Reputation: 11917
I have a PySpark dataframe like this,
+----------+------+------+------+------+------+------+------+------+------+------+------+------+------+
|id |201806|201807|201808|201809|201810|201811|201812|201901|201902|201903|201904|201905|201906|
+----------+------+------+------+------+------+------+------+------+------+------+------+------+------+
| 1 | 15| 15| 15| 15| 15| 15| 15| 15| 15| null| 15| 15| 15|
| 2 | 4| 4| 4| 4| 4| 4| 4| 4| 4| 4| 4| 4| 4|
| 3 | 7| 7| 7| 7| 7| 7| 7| 7| null| null| null| null| null|
-------------------------------------------------------------------------------------------------------
From this data I want to find the latest non-null value for each row.
I am expecting to get the following result.
+----------+------+
|id. |latest|
+----------+------+
| 1 | 15|
| 2 | 4|
| 3 | 7|
-------------------
I followed this answer but I am not able to do the operation per row.
I used,
df.select([last(x, ignorenulls=True).alias(x) for x in df.columns])
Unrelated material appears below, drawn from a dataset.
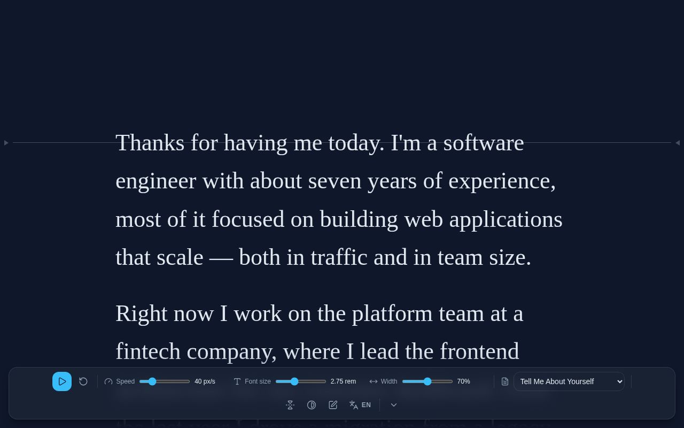Open the Tell Me About Yourself dropdown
But this code is taking only column wise, I want the same operation to be done row wise.
Upvotes: 0
Views: 866
Reputation: 663
Assuming your columns are ordered from oldest to latest, you can use the below code which uses coalesce
to obtain the latest value.
from pyspark.sql.functions import coalesce
df.select('id', coalesce(*[i for i in df.columns[::-1] if i != 'id']).alias('latest')).show()
Output:
+---+------+
| id|latest|
+---+------+
| 1| 15|
| 2| 4|
| 3| 7|
+---+------+
Upvotes: 2